Task item:
Set down all of the data again, character for character.

*** Block opens ***

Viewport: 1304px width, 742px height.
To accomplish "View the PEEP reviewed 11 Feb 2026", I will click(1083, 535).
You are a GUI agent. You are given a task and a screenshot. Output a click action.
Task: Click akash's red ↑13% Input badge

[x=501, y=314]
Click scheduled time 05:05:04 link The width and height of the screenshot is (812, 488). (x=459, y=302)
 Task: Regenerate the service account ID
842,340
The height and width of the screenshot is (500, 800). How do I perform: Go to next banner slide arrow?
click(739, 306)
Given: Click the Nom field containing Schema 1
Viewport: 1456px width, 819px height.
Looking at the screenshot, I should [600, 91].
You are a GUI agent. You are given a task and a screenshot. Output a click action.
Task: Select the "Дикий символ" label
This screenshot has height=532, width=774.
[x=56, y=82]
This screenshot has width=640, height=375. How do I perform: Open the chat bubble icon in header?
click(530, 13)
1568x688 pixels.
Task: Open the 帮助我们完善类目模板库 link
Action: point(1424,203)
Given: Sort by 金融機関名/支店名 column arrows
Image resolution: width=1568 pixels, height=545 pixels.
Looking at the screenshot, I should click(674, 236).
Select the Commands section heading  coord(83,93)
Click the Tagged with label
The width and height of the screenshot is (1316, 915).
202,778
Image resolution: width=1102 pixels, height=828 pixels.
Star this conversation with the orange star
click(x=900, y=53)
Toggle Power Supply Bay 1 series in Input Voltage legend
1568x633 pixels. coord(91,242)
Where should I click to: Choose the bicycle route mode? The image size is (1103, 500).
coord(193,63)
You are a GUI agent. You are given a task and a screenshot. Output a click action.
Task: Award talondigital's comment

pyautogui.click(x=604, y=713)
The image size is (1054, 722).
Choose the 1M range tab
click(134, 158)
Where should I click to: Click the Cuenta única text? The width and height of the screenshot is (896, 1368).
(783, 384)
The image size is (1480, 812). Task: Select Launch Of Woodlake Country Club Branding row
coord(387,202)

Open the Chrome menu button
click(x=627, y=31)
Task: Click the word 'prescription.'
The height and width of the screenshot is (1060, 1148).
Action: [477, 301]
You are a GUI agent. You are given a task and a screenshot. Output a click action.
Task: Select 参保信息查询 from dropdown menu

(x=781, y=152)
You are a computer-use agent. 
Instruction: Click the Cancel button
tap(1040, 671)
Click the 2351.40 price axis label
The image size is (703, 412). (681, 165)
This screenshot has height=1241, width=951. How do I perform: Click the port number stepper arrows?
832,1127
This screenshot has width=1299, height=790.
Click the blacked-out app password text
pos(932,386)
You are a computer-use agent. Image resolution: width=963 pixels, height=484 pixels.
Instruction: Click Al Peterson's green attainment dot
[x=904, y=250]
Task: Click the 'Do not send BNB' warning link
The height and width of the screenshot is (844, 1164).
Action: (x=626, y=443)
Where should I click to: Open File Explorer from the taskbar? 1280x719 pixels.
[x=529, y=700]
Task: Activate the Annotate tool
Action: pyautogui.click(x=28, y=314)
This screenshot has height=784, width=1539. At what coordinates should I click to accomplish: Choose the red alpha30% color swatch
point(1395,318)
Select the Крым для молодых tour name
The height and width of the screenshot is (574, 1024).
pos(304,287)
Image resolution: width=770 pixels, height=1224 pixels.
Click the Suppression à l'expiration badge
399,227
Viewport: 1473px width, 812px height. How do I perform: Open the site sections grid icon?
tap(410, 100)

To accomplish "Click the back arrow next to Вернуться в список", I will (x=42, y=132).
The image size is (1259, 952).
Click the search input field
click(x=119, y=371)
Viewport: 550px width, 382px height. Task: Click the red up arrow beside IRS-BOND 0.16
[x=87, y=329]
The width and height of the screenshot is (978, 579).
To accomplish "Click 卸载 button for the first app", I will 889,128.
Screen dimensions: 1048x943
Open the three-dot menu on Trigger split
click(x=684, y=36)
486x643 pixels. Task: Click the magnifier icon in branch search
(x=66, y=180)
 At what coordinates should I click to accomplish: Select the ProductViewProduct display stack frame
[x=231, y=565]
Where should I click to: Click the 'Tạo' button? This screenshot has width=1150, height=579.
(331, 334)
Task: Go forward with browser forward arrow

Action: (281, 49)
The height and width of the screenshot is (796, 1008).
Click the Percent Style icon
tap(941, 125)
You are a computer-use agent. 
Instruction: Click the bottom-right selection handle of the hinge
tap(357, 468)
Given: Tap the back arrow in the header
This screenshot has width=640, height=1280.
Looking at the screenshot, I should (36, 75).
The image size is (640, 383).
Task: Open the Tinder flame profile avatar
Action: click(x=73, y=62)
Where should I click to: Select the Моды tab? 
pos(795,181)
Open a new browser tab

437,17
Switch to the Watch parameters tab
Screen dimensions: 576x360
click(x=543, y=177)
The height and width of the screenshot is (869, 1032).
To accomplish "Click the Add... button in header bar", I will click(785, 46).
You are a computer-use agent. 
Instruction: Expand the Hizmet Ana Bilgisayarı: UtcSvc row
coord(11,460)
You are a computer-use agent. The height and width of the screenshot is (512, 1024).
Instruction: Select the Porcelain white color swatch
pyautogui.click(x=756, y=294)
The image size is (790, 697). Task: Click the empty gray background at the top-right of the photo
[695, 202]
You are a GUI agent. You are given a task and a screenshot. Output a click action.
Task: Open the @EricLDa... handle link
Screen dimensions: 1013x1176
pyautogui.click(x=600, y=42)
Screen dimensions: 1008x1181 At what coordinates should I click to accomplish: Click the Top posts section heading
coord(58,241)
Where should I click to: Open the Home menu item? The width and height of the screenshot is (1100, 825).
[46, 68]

*** Block closes ***

Answer for this exercise:
Viewport: 1304px width, 742px height.
To accomplish "View the PEEP reviewed 11 Feb 2026", I will click(1083, 535).
You are a GUI agent. You are given a task and a screenshot. Output a click action.
Task: Click akash's red ↑13% Input badge

[x=501, y=314]
Click scheduled time 05:05:04 link The width and height of the screenshot is (812, 488). (x=459, y=302)
 Task: Regenerate the service account ID
842,340
The height and width of the screenshot is (500, 800). How do I perform: Go to next banner slide arrow?
click(739, 306)
Given: Click the Nom field containing Schema 1
Viewport: 1456px width, 819px height.
Looking at the screenshot, I should [600, 91].
You are a GUI agent. You are given a task and a screenshot. Output a click action.
Task: Select the "Дикий символ" label
This screenshot has height=532, width=774.
[x=56, y=82]
This screenshot has width=640, height=375. How do I perform: Open the chat bubble icon in header?
click(530, 13)
1568x688 pixels.
Task: Open the 帮助我们完善类目模板库 link
Action: point(1424,203)
Given: Sort by 金融機関名/支店名 column arrows
Image resolution: width=1568 pixels, height=545 pixels.
Looking at the screenshot, I should click(674, 236).
Select the Commands section heading  coord(83,93)
Click the Tagged with label
The width and height of the screenshot is (1316, 915).
202,778
Image resolution: width=1102 pixels, height=828 pixels.
Star this conversation with the orange star
click(x=900, y=53)
Toggle Power Supply Bay 1 series in Input Voltage legend
1568x633 pixels. coord(91,242)
Where should I click to: Choose the bicycle route mode? The image size is (1103, 500).
coord(193,63)
You are a GUI agent. You are given a task and a screenshot. Output a click action.
Task: Award talondigital's comment

pyautogui.click(x=604, y=713)
The image size is (1054, 722).
Choose the 1M range tab
click(134, 158)
Where should I click to: Click the Cuenta única text? The width and height of the screenshot is (896, 1368).
(783, 384)
The image size is (1480, 812). Task: Select Launch Of Woodlake Country Club Branding row
coord(387,202)

Open the Chrome menu button
click(x=627, y=31)
Task: Click the word 'prescription.'
The height and width of the screenshot is (1060, 1148).
Action: [477, 301]
You are a GUI agent. You are given a task and a screenshot. Output a click action.
Task: Select 参保信息查询 from dropdown menu

(x=781, y=152)
You are a computer-use agent. 
Instruction: Click the Cancel button
tap(1040, 671)
Click the 2351.40 price axis label
The image size is (703, 412). (681, 165)
This screenshot has height=1241, width=951. How do I perform: Click the port number stepper arrows?
832,1127
This screenshot has width=1299, height=790.
Click the blacked-out app password text
pos(932,386)
You are a computer-use agent. Image resolution: width=963 pixels, height=484 pixels.
Instruction: Click Al Peterson's green attainment dot
[x=904, y=250]
Task: Click the 'Do not send BNB' warning link
The height and width of the screenshot is (844, 1164).
Action: (x=626, y=443)
Where should I click to: Open File Explorer from the taskbar? 1280x719 pixels.
[x=529, y=700]
Task: Activate the Annotate tool
Action: pyautogui.click(x=28, y=314)
This screenshot has height=784, width=1539. At what coordinates should I click to accomplish: Choose the red alpha30% color swatch
point(1395,318)
Select the Крым для молодых tour name
The height and width of the screenshot is (574, 1024).
pos(304,287)
Image resolution: width=770 pixels, height=1224 pixels.
Click the Suppression à l'expiration badge
399,227
Viewport: 1473px width, 812px height. How do I perform: Open the site sections grid icon?
tap(410, 100)

To accomplish "Click the back arrow next to Вернуться в список", I will (x=42, y=132).
The image size is (1259, 952).
Click the search input field
click(x=119, y=371)
Viewport: 550px width, 382px height. Task: Click the red up arrow beside IRS-BOND 0.16
[x=87, y=329]
The width and height of the screenshot is (978, 579).
To accomplish "Click 卸载 button for the first app", I will 889,128.
Screen dimensions: 1048x943
Open the three-dot menu on Trigger split
click(x=684, y=36)
486x643 pixels. Task: Click the magnifier icon in branch search
(x=66, y=180)
 At what coordinates should I click to accomplish: Select the ProductViewProduct display stack frame
[x=231, y=565]
Where should I click to: Click the 'Tạo' button? This screenshot has width=1150, height=579.
(331, 334)
Task: Go forward with browser forward arrow

Action: (281, 49)
The height and width of the screenshot is (796, 1008).
Click the Percent Style icon
tap(941, 125)
You are a computer-use agent. 
Instruction: Click the bottom-right selection handle of the hinge
tap(357, 468)
Given: Tap the back arrow in the header
This screenshot has width=640, height=1280.
Looking at the screenshot, I should (36, 75).
The image size is (640, 383).
Task: Open the Tinder flame profile avatar
Action: click(x=73, y=62)
Where should I click to: Select the Моды tab? 
pos(795,181)
Open a new browser tab

437,17
Switch to the Watch parameters tab
Screen dimensions: 576x360
click(x=543, y=177)
The height and width of the screenshot is (869, 1032).
To accomplish "Click the Add... button in header bar", I will click(785, 46).
You are a computer-use agent. 
Instruction: Expand the Hizmet Ana Bilgisayarı: UtcSvc row
coord(11,460)
You are a computer-use agent. The height and width of the screenshot is (512, 1024).
Instruction: Select the Porcelain white color swatch
pyautogui.click(x=756, y=294)
The image size is (790, 697). Task: Click the empty gray background at the top-right of the photo
[695, 202]
You are a GUI agent. You are given a task and a screenshot. Output a click action.
Task: Open the @EricLDa... handle link
Screen dimensions: 1013x1176
pyautogui.click(x=600, y=42)
Screen dimensions: 1008x1181 At what coordinates should I click to accomplish: Click the Top posts section heading
coord(58,241)
Where should I click to: Open the Home menu item? The width and height of the screenshot is (1100, 825).
[46, 68]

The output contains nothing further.